Directeur médical

Andrea Buschiazzo, MD, MBA

Andrea Buschiazzo, MD, MBA

Andrea Buschiazzo, MD, MBA, is a Senior Medical Director at Fortrea, a Board-Certified Rheumatologist and a Clinical Pharmacologist (University of Buenos Ares). At Fortrea, she offers therapeutic area expertise in inflammation and autoimmune diseases as well as global clinical development.

Dr. Buschiazzo is based in Buenos Aires, Argentina, and provides medical leadership on projects teams, medical/scientific consultation and therapeutic expertise globally.
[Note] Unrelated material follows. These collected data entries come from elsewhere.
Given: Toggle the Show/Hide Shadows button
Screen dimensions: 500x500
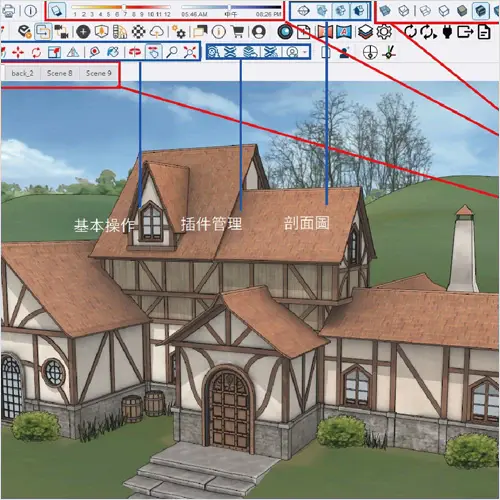Looking at the screenshot, I should (57, 11).
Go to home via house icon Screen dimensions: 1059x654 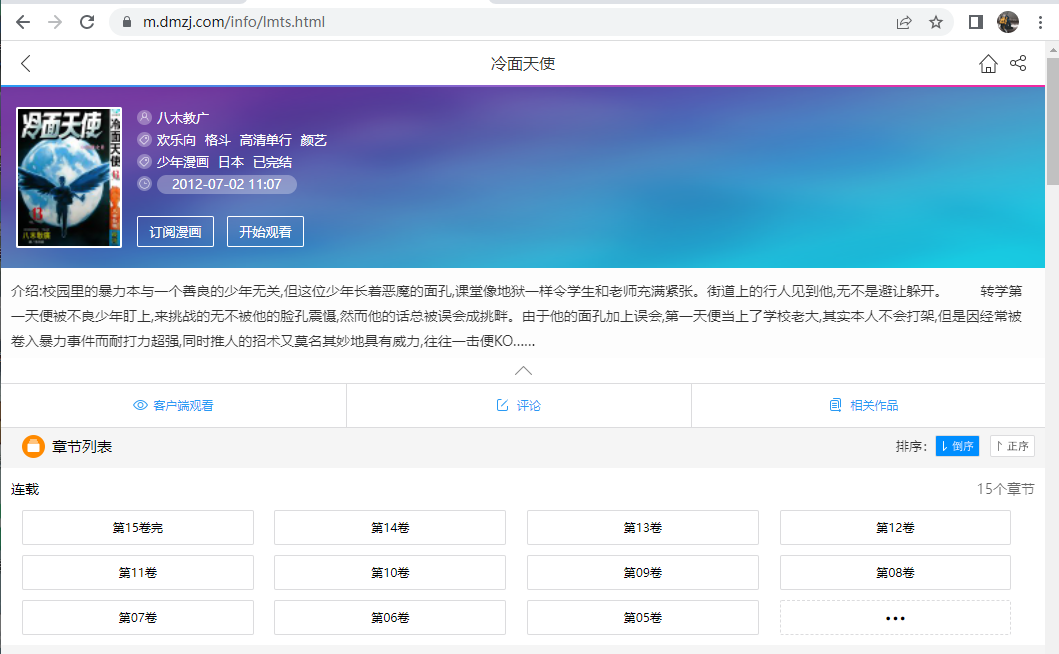(988, 64)
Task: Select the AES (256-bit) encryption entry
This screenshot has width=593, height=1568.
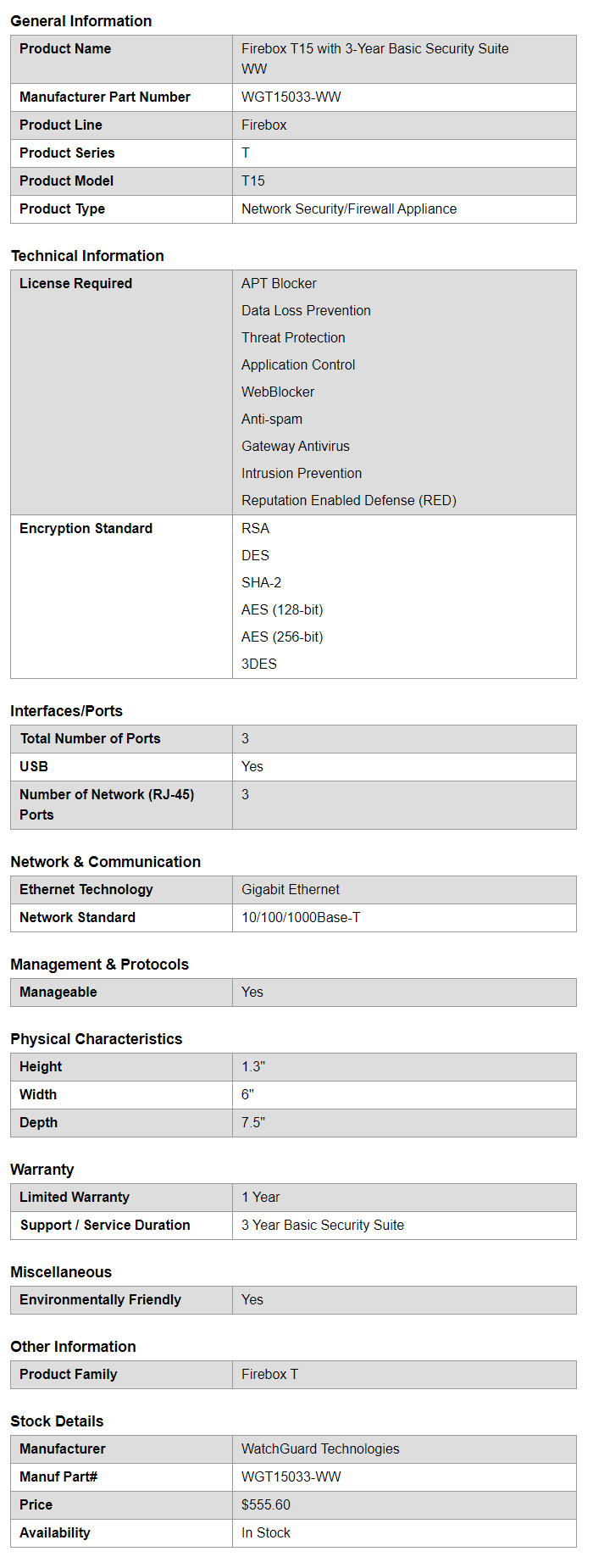Action: pos(282,637)
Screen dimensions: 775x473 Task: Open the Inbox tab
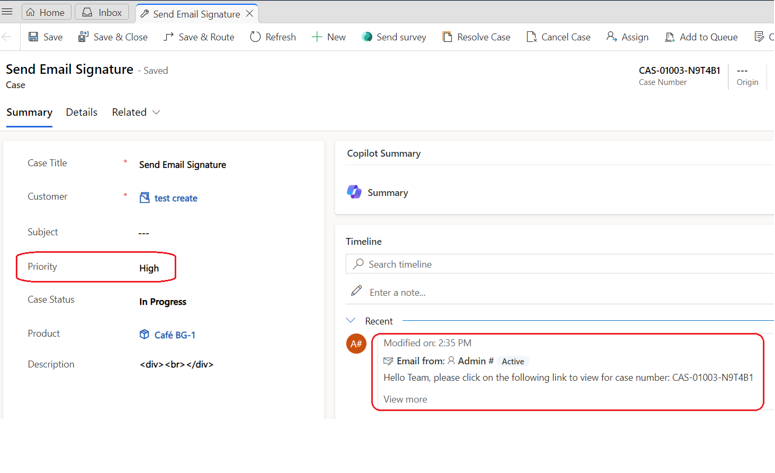click(102, 13)
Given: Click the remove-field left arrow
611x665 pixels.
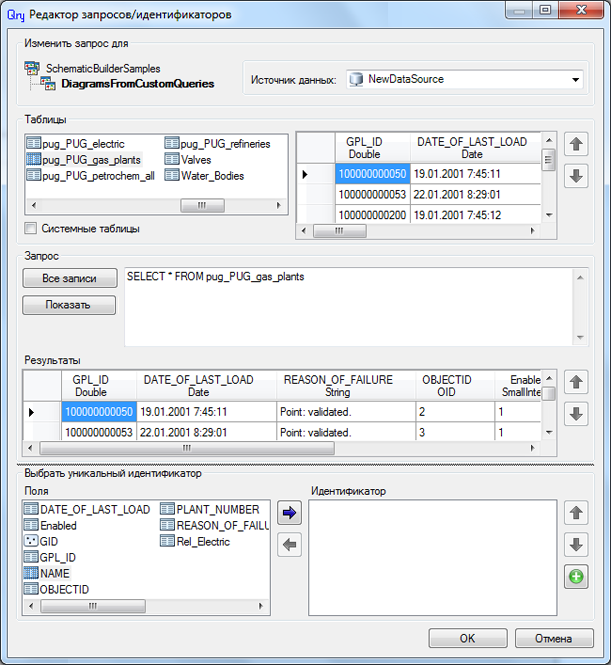Looking at the screenshot, I should (288, 544).
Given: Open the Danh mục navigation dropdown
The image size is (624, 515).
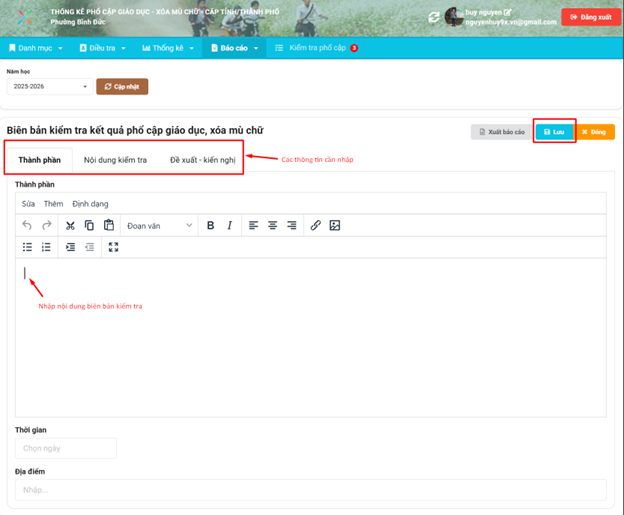Looking at the screenshot, I should click(x=35, y=47).
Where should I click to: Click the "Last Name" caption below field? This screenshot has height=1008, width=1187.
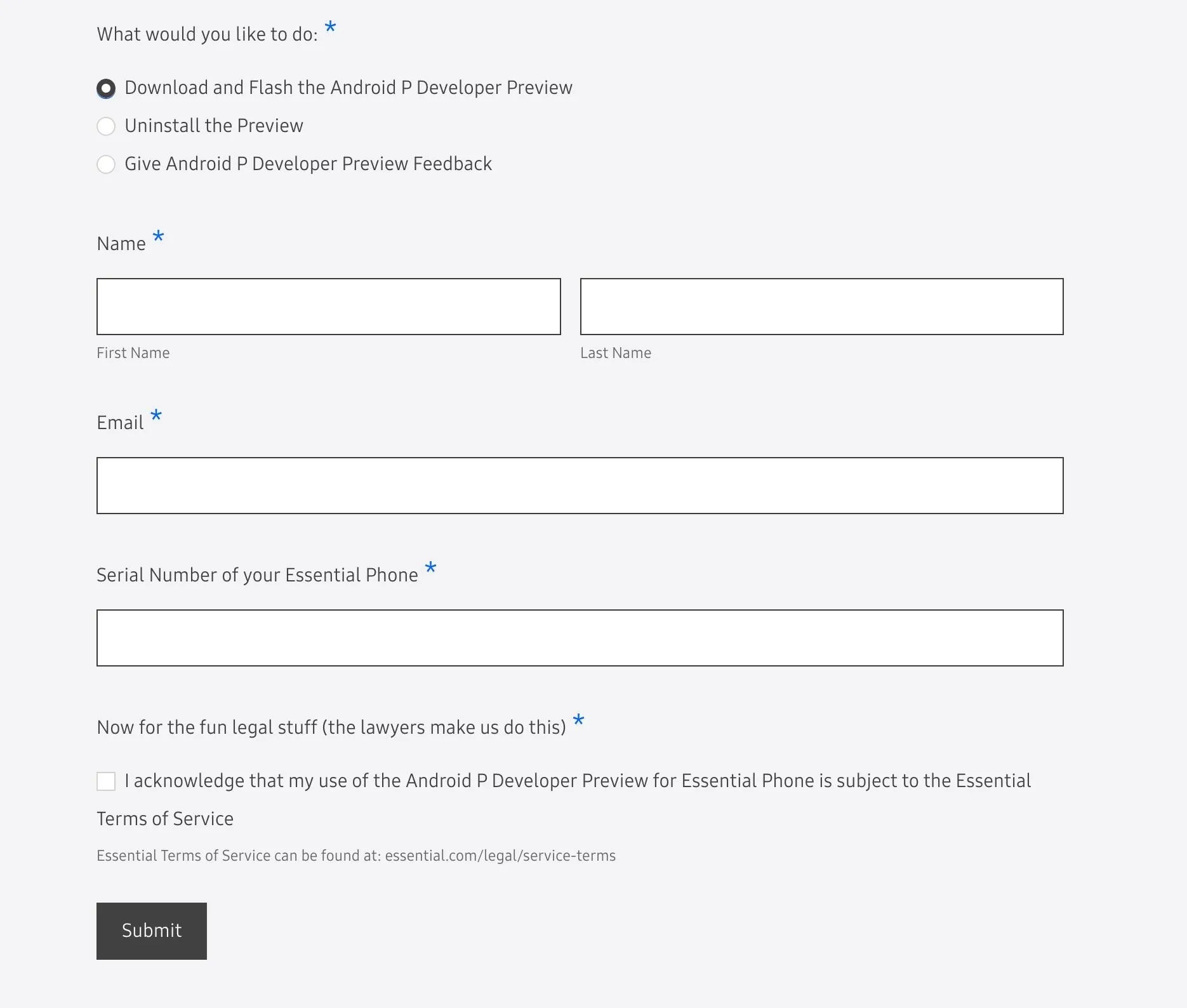coord(616,353)
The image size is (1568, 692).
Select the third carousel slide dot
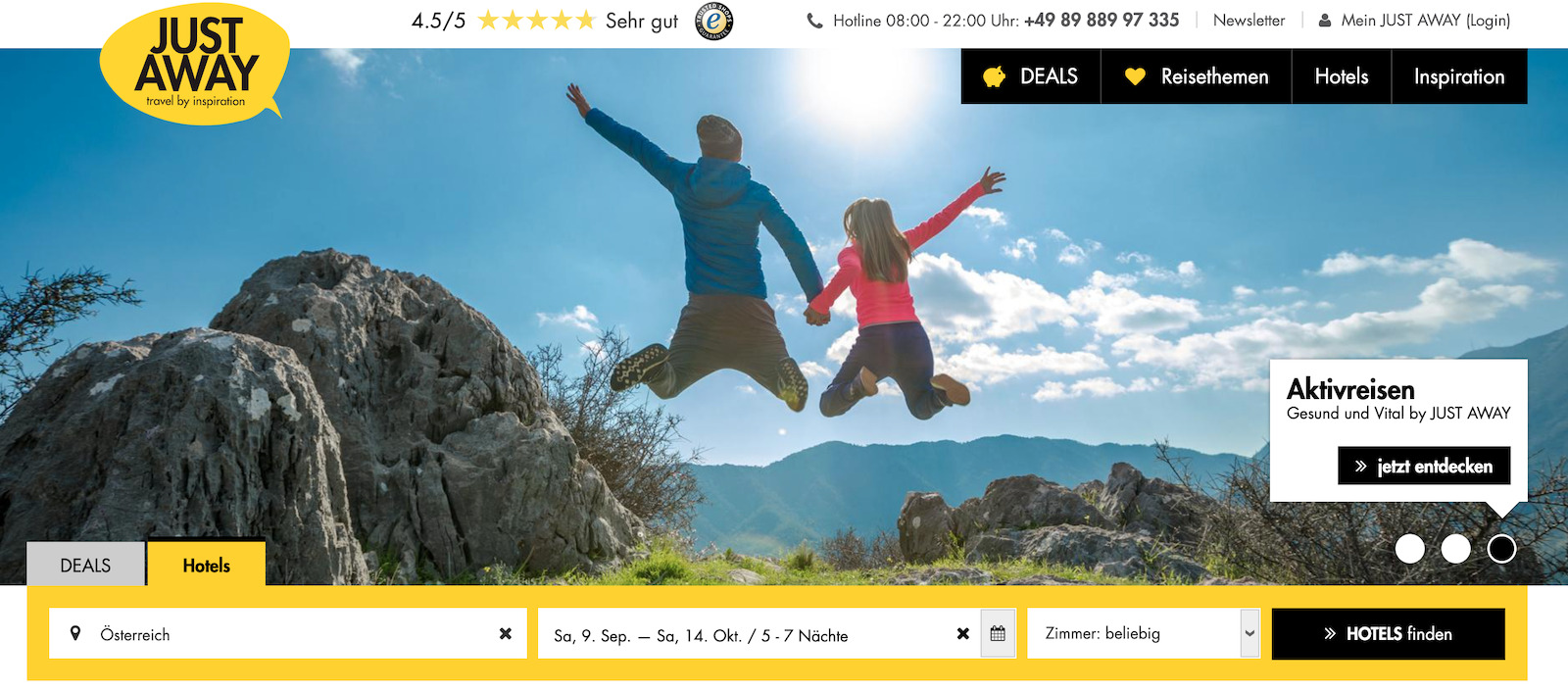click(x=1501, y=549)
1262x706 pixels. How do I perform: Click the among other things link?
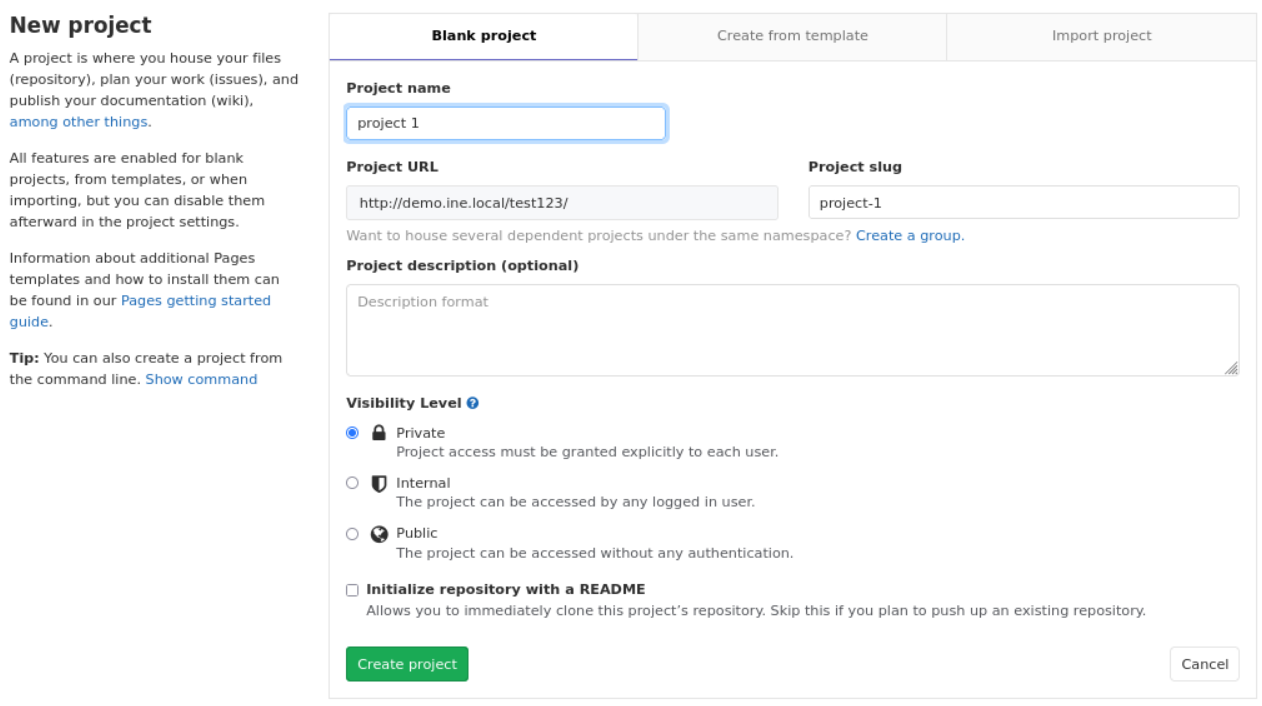[x=78, y=121]
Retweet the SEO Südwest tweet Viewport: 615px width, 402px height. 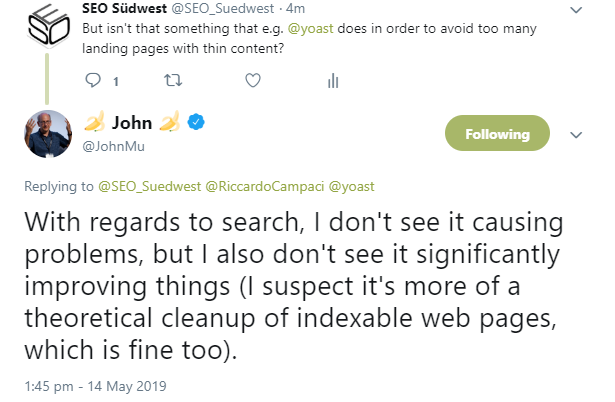coord(173,79)
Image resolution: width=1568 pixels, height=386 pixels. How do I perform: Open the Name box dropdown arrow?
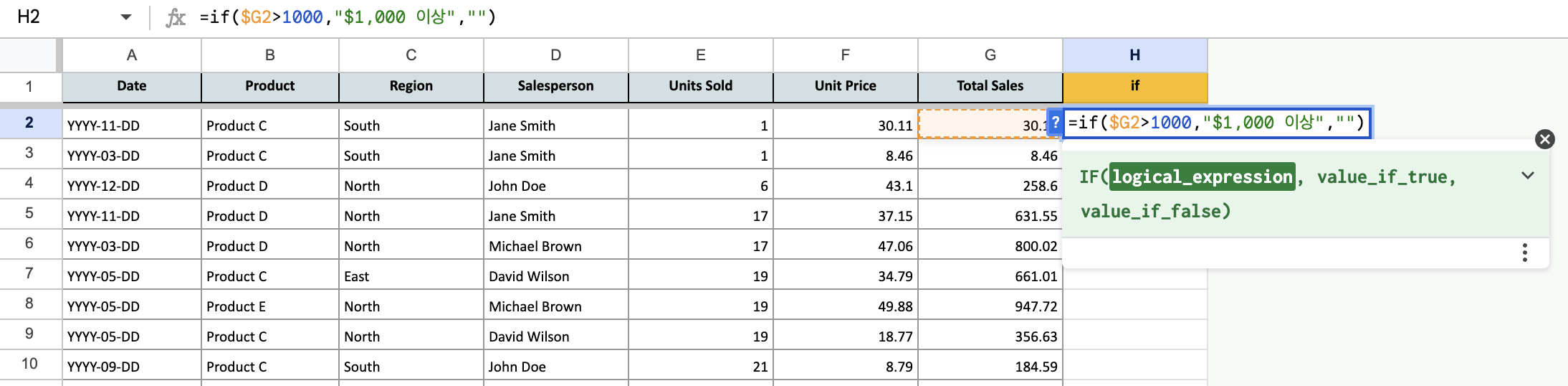(x=126, y=17)
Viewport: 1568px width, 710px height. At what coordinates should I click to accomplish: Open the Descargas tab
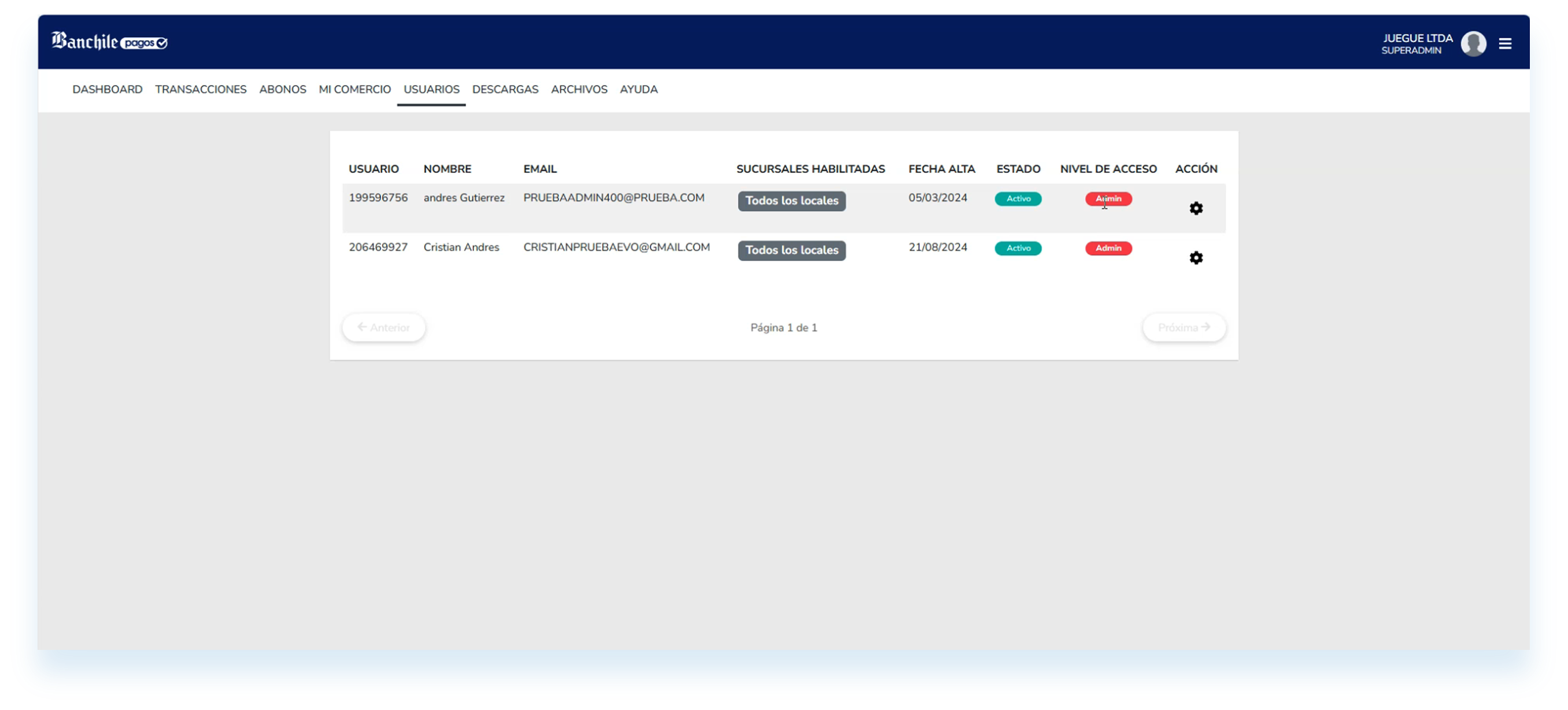(x=505, y=90)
She oversees study specific medical/safety monitoring activities, ensuring compliance with ethical, legal and regulatory standards as well as Fortrea and Sponsor SOPs, representing the Medical Affairs department in business development activities.

She started her pharmaceutical career with Merck Sharp & Dohme in Medical & Scientific Affairs and Clinical Development, working in multiple therapeutic areas as an Associate Director before moving to a regional clinical development leader role at Servier for LATAM. Later, she worked at Kendle (then INC) as a Global Project Director and was responsible for successful development programs leading to registration of several innovative products before becoming a Managing Director at ICON.

Dr. Buschiazzo has 33 years of experience in the pharmaceutical and CRO industry and 34 years in clinical practice. She completed a fellowship in autoimmune diseases at the Clinic Hospital in Barcelona. She published many articles and posted abstracts at the main Rheumatology Congresses (ACR/EULAR/SAR).

She has provided global medical monitoring services and therapeutic advisory in almost all autoimmune diseases including Systemic Sclerosis, Rheumatoid Arthritis, Gout, Psoriatic Arthritis, Spondyloarthritis, Paget's disease, Sjögren's Syndrome, Vasculitis, Juvenile Arthritis, Osteoporosis, Osteoarthritis and Fibromyalgia. She has experience as Global Project Director and Medical Monitor for 10 Lupus studies, including Lupus Nephritis (Phase II-III) and the trials running prior to the approval of belimumab as the first biologic for SLE.